When she’d heard he was back in town a month before, she’d steeled herself for a visit, but he hadn’t come around. She’d been relieved and yet oddly disappointed by his absence.
Then, at her father’s funeral, she’d looked for him, appalled by the fact that he hadn’t been there. But she tamped down the simmering resentment about that and instead focused on what she needed to tell him.
“A month ago Dad was going up to the hayloft in the barn and he fell through one of the rungs of the ladder. If he hadn’t managed to grab on to the step above, he would have fallen to the floor. We discovered that it looked like the rung had been partially sawed through.”
Zack frowned, the gesture pulling together his thick dark eyebrows. “Have you talked to Jim Ramsey about these things?”
Kate sighed as she thought of the sheriff of Cotter Creek. “I spoke to him a week after dad’s death. He seemed to think I was making mountains out of molehills, that I needed to go home and grieve and stop looking for boogey men at the ranch.”
At the look on Zack’s face, she wanted to cry. She saw his disbelief and knew that he was probably thinking the same thing as Sheriff Ramsey had, that her grief was making her somehow delusional.
“Look, Katie…”
“It’s Kate,” she corrected, and saw his jaw clench. “I outgrew Katie when I stopped wearing pigtails.”
“Kate, just answer me one question.” He gazed at her intently. “Why on earth would anyone want to kill your father? Everyone liked Gray. He didn’t have any enemies in the world.”
“If I knew why somebody wanted him dead, then maybe I’d know who is doing these things.” She moved over to one of the orange chairs and lowered herself into it. She noticed he hadn’t asked why anyone would want to kill her.
He probably thought she deserved whatever came her way. Certainly he’d never hidden his dislike for her. “Look, I know we haven’t exactly had a stellar relationship in the past, but I need you to come work at the ranch and to find out what’s going on. Don’t do this for me. Do it for Dad. He loved you like a son.”
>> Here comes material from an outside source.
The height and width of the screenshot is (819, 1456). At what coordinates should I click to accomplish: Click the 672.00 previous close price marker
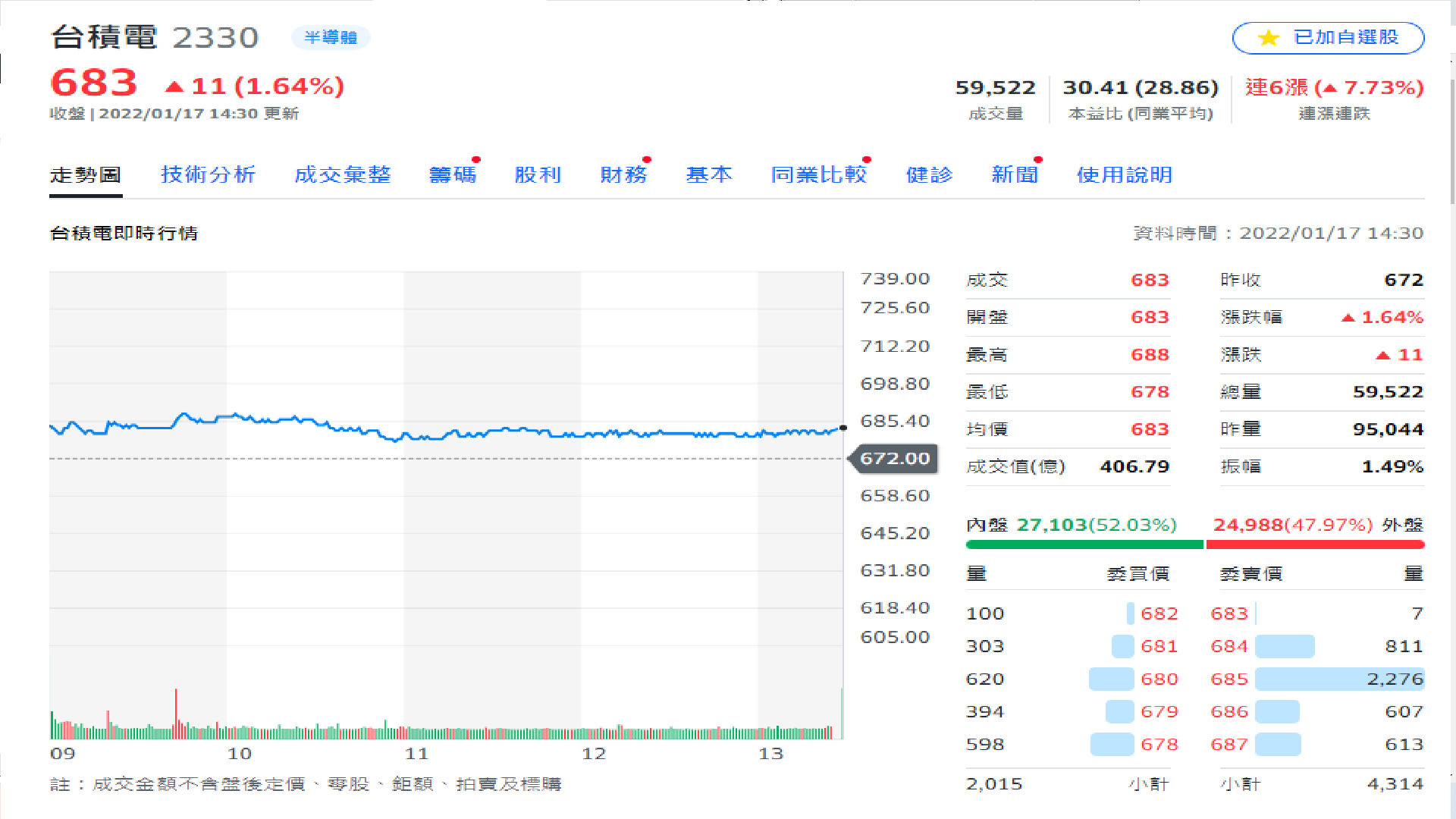pos(895,458)
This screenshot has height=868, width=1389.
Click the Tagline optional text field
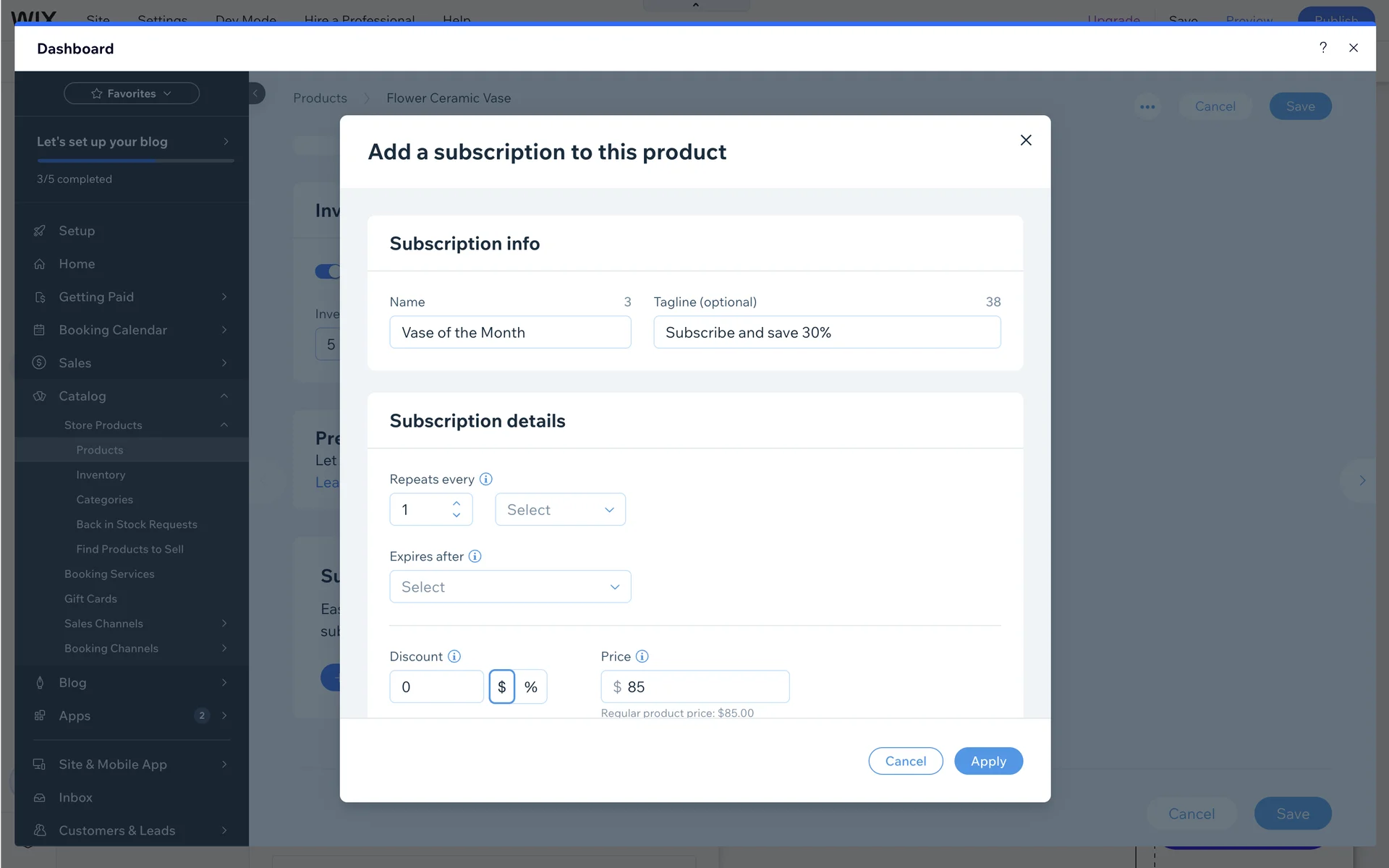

Funny, after all this time the thought of Gray’s love and adoration for Zack still had the capacity to wrankle her heart just a little bit. But she didn’t have time to examine old baggage and resentments. As much as she hated it, she needed Zack.
“Katie—Kate,” he corrected himself. “I already explained to you, I don’t work for Wild West Protective Services anymore. I quit a month ago.” He set his hat back on his head and she couldn’t believe he was going to walk out on her.
She struggled to her feet, cursing the ankle that forced her to move across the floor on crutches as he started for the door. “I guess my father was one poor judge of character,” she said to Zack’s back.
He slowly turned to face her, his eyes flat and emotionless. “And just what is that supposed to mean?”
As the events of the afternoon replayed in her mind, it wasn’t just anger that built inside her, but also fear. “Dad believed you hung the moon and stars. He thought you were a man of honor and he’d turn over in his grave if he knew you were turning your back on him.”
He stood frozen, his features utterly devoid of emotion. In the long pause of silence, her anger outweighed her fear. “Get out,” she exclaimed, overwhelmed by so many emotions she thought she might explode. “I must have been out of my mind to call you in the first place. Just get out, get out of my sight.”